● **Exercise material**:
========================================

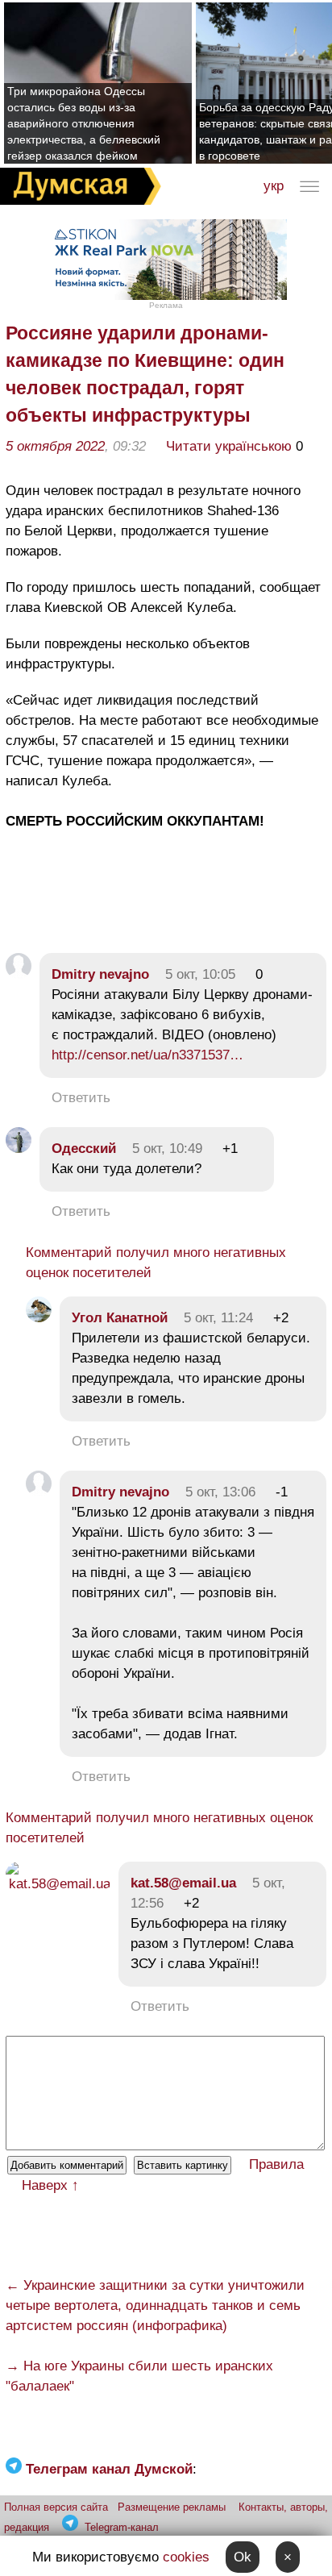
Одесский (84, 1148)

========================================

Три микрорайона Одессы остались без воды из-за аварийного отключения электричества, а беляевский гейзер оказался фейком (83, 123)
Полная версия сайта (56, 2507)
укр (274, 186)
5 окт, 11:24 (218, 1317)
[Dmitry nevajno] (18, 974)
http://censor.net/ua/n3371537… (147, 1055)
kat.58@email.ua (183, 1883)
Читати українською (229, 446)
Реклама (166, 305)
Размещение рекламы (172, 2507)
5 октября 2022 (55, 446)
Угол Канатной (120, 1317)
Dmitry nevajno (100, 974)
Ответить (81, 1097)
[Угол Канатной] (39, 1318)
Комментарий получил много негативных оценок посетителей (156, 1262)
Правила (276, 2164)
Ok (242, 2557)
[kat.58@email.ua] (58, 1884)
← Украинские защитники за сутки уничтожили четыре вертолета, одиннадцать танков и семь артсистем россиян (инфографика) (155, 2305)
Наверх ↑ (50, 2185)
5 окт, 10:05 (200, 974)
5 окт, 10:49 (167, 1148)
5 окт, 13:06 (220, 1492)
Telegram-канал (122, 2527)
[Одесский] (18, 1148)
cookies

========================================

● **What you should do**:
Print, from the entries above, the line with "Три микрорайона Одессы", the line with "[Угол Канатной] (39, 1318)" and all lines between them, exactly and with nothing else.

● **Solution to the exercise**:
Три микрорайона Одессы остались без воды из-за аварийного отключения электричества, а беляевский гейзер оказался фейком (83, 123)
Полная версия сайта (56, 2507)
укр (274, 186)
5 окт, 11:24 (218, 1317)
[Dmitry nevajno] (18, 974)
http://censor.net/ua/n3371537… (147, 1055)
kat.58@email.ua (183, 1883)
Читати українською (229, 446)
Реклама (166, 305)
Размещение рекламы (172, 2507)
5 октября 2022 (55, 446)
Угол Канатной (120, 1317)
Dmitry nevajno (100, 974)
Ответить (81, 1097)
[Угол Канатной] (39, 1318)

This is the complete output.